> _Requirements_:
1) Copy the passage of the budget workshop article starting at "McDaniel attributes his" and ending at "in to succeed.".
2) Arrange the lines of the rows as a JSON list of strings, one string per line and no blank lines. Cover only the rows starting at the line that contains "cooperation [684, 1149]" and ending at the line that contains "The width and".

> _Source text_:
* Begin *

During the city’s budget workshop last week, Mayor Rick Lott suggested changing one sentence in the financial policy and increase a pocket of contingency funds to loosen the reigns on the city manager.
One sentence in the City of Plant City’s financial policies sparked a more than half-hour debate during the initial budget workshop last week when commissioners discussed the possibility of offering more power — and access to more money — to the city manager.
It all began when Mayor Rick Lott brought up an issue that he said had been on his mind toward the end of the first hour of the meeting. It wasn’t on the agenda, it wasn’t something they had planned to dive deeply into, but it was something he felt desperately needed to be addressed before they considered moving forward into the next fiscal year.
“Last year, we had a lot of large projects we had to get off the ground and this is the year they’re on the ground, we’re completing them,” Lott said. “Something the city manager talks a lot about is the deep dive, that’s his words, that’s not my words, that’s his words, it’s the ‘deep dive.’ And if you don’t mind, we have 50 minutes, we don’t need lunch or dinner or whatever it’s called. I really think if I look at this year, and I think we’ll call this budget this year the ‘deep dive budget.’ It’s not in words in here and so forth, but this is our CEO we have here and so, in conversation with our city manager, our CEO, we talk about the deep dive, we got into our working documents and one of the working documents is our financial policies. Every year we approve our budget, we get into our financial policies and I don’t know how he’s going to be able to accomplish his deep dive with one sentence in our financial policies, I’d like to discuss with you in a minute.”
Lott proposed they both reword page 35 in the city’s financial policy to allow City Manager Bill McDaniel to access the funds set aside for these types of issues and transfer them across departments within the general fund with ease and to increase the total funds available for his usage to $350,000. He also added the change would only be for one year, and then commissioners could reevaluate it and decide if they want to continue with the plan.
While Lott understood there are “silos” for a reason and certain funds cannot be used for unrelated issues and projects, he argued there must be a way to make the process simpler.
Every year, the city has $100,000 in its contingency fund. It’s only been touched once in four years, according to Lott, when Mike Herr was City Manager. It sits there mostly unused, but the policy in place does not allow the city manager to transfer funds from the special appropriations category. McDaniel can spend the money within that category but cannot transfer it to another fund.
“When you jump into a deep dive, you’ve got to be able to have the opportunity to make decisions, and to be able to have remedies, and to be able to have the opportunity to think out of the box a little bit because you’re diving into an area that you haven’t been to yet,” Lott said. “I think all of us here every month, we sit here and we praise our city manager and so forth, but to me if he’s going to be able to deep dive I think we have to arm him with the opportunity to sit here at this time next year and say, ‘I had a deep dive and this is what we accomplished and this is what we have to do next year.’”
McDaniel attributes his passion for a “deep dive” back to his original interview for the position approximately a year and a half ago, when he told the city “quite bluntly at the time” that as great as it may be, “this is an organization that’s built for the past.” He was determined then to build an organization for the future, which he believes is best done by thoroughly examining every aspect of the city. He watched, learned, assessed and, in his mind, figured out the strengths and weaknesses in the city and set the direction he thinks it needs to go in to succeed.

* End *

> _Dataset records_:
* Begin *

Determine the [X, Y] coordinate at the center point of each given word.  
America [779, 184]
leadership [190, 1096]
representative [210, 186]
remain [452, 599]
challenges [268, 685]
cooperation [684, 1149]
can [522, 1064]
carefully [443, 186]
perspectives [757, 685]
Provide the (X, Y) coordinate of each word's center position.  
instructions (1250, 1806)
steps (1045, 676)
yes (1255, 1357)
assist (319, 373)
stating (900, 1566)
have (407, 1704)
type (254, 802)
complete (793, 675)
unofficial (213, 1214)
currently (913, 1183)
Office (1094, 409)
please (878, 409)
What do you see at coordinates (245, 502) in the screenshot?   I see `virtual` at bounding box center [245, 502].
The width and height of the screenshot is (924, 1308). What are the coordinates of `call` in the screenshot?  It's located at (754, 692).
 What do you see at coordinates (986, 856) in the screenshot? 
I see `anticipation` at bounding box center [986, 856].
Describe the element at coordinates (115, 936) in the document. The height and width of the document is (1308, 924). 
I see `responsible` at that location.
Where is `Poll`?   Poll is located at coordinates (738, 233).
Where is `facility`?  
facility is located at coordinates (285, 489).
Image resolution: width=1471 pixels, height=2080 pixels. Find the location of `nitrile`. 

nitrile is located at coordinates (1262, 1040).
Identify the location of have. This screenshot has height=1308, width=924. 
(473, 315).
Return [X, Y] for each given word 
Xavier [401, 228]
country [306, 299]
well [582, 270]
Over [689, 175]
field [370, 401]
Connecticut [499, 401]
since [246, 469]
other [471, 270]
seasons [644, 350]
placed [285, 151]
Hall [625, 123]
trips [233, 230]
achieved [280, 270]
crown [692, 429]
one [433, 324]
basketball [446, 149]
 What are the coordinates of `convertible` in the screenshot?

* End *

> _Task responses_:
1)
McDaniel attributes his passion for a “deep dive” back to his original interview for the position approximately a year and a half ago, when he told the city “quite bluntly at the time” that as great as it may be, “this is an organization that’s built for the past.” He was determined then to build an organization for the future, which he believes is best done by thoroughly examining every aspect of the city. He watched, learned, assessed and, in his mind, figured out the strengths and weaknesses in the city and set the direction he thinks it needs to go in to succeed.

2)
[
  "cooperation [684, 1149]",
  "can [522, 1064]",
  "carefully [443, 186]",
  "perspectives [757, 685]",
  "Provide the (X, Y) coordinate of each word's center position.  ",
  "instructions (1250, 1806)",
  "steps (1045, 676)",
  "yes (1255, 1357)",
  "assist (319, 373)",
  "stating (900, 1566)",
  "have (407, 1704)",
  "type (254, 802)",
  "complete (793, 675)",
  "unofficial (213, 1214)",
  "currently (913, 1183)",
  "Office (1094, 409)",
  "please (878, 409)",
  "What do you see at coordinates (245, 502) in the screenshot?   I see `virtual` at bounding box center [245, 502].",
  "The width and height of the screenshot is (924, 1308). What are the coordinates of `call` in the screenshot?  It's located at (754, 692)."
]